Gamma Knife Round 2 was now a few weeks ago. I have been trying to get some normal schedule into my life – with little success. Every time I appear to have a schedule there is another interruption by a side effect, doctor appointment or simply……..fatigue.
Now, I am not one to let this get to me. After all, ET’s keepers just won’t have it!
I need to tell you about my last Gamma Knife procedure. Many of you think I am the coolest cucumber (insert picture of cucumber) and don’t let any of this rattle me. Well, I got more than rattled, I got earthquaked. And none of it made sense given that I knew what to expect.

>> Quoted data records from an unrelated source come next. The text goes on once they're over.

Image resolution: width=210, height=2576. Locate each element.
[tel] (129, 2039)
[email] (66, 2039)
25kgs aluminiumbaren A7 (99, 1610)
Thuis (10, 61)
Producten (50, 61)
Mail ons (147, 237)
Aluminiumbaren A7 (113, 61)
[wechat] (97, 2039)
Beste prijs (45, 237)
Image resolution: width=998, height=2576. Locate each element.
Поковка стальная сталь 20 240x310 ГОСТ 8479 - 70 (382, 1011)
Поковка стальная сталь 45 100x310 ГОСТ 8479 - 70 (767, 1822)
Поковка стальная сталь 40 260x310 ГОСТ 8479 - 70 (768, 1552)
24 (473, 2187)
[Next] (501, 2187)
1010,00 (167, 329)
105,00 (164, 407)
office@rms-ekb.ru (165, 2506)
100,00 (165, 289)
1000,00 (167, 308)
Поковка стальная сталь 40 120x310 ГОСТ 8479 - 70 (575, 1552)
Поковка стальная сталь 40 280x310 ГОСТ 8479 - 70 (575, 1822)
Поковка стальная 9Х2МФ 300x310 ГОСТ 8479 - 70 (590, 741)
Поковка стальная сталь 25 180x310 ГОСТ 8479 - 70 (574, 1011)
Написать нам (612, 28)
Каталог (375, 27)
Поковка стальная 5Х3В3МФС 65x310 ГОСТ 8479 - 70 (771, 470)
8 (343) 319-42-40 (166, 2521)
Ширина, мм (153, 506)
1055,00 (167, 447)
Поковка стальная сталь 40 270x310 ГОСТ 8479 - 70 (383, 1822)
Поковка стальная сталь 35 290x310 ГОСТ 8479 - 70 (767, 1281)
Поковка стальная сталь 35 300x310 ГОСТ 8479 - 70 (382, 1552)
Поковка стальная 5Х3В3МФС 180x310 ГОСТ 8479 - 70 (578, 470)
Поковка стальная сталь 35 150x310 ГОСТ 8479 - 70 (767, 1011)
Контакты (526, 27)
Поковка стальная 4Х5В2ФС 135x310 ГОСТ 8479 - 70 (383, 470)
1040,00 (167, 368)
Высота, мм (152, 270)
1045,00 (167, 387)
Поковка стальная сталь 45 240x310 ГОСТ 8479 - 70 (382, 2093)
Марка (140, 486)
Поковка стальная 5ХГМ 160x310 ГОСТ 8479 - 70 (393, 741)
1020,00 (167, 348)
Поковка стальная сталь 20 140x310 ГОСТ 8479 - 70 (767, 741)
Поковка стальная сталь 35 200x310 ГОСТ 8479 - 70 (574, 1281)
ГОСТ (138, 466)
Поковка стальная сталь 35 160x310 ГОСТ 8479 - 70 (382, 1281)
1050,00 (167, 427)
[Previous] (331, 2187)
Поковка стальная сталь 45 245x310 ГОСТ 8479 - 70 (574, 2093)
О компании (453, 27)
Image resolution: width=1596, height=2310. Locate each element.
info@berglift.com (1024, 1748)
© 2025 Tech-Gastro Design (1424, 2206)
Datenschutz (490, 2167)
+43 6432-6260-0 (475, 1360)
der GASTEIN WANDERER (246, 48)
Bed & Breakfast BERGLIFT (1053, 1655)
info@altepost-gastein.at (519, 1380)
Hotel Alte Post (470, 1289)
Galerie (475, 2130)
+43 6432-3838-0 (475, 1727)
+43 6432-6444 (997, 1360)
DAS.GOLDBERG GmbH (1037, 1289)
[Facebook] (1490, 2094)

Before they attached the head frame, like last time, I was sedated. It was great and I woke up with a slight fuzz. However, it was about an hour before I was to head for the MRI machine (head for the machine – get it?!).
Ok so anyhow…………..by the time the MRI came around I was wide awake. No sedation left for ET. I told the nurse I was very anxious about going in the machine and would like some more sedation. She said see how I did and if I was uncomfortable I should phone home and they would take me out of the MRI. Now remember my dear readers from our last post, not only am I in a head frame but the head frame locks into the MRI helmet and has a cover that goes over that. A claustrophobic’s nightmare. As they snapped me into the MRI machine I began to scream “Take this off” “Take this off” “Get me out of here please!!!”. I was crying and freaking out. Very Very un-Lisa and un-Wonder Woman. A bit ET though.
The nurse got the anesthesiologist (hhmmm ya think?!). At this point I am sitting up, I am crying and 2 men are rubbing my back and trying to calm me down. And then………………like a vision in the distance……………floating towards me comes……ta dah! the anesthesiologist!! It was a slow motion scene with him smiling and holding a needle as he came towards me and I was sooooooooooooooooo relieved.
He gave me a bit of sedation and I woke up post MRI. Thank you whoever invented Fentanyl and Valium. I love you………
Patients should know, it is okay to panic, it is okay to express your fears. If your medical staff poo poos you, you have the wrong medical team. The folks at the Gamma Knife took care of me, calmed me and told me it was okay to be afraid – and it is. They are truly some of the kindest people I have encountered in this crazy metastatic journey.
Oh, another film reference………….DESPICABLE ME.
Obviously this post is not in order of events that happened but me being totally random in my sharing. Before they put the head frame on they put numbing gel where the screws will sit. They cover the numbing gels with clear band-aids and VOILA! Despicable Me!
Finally, with my Ativan in my tummy, I was wheeled into the Gamma Knife machine so the wonderful docs could zap more of those little fuckers invading my brain. And zap they did!
I wore this shirt given to me by one of my colleagues and friends at ADP (thank you Kevin). I thought it was appropriate for Gamma Round 2.
AND THOUGH SHE BE BUT LITTLE
SHE IS FIERCE………….. Shakespeare A Midsummer Night’s Dream
Yes Cancer, I am fierce. And while in physical size I may be little, I am giant in spirit and attitude. I will beat you. I will zap you. I will poison you and I will kill you.
FUCK YOU CANCER! YOU ONLY MAKE ME BIGGER AND MORE FIERCE!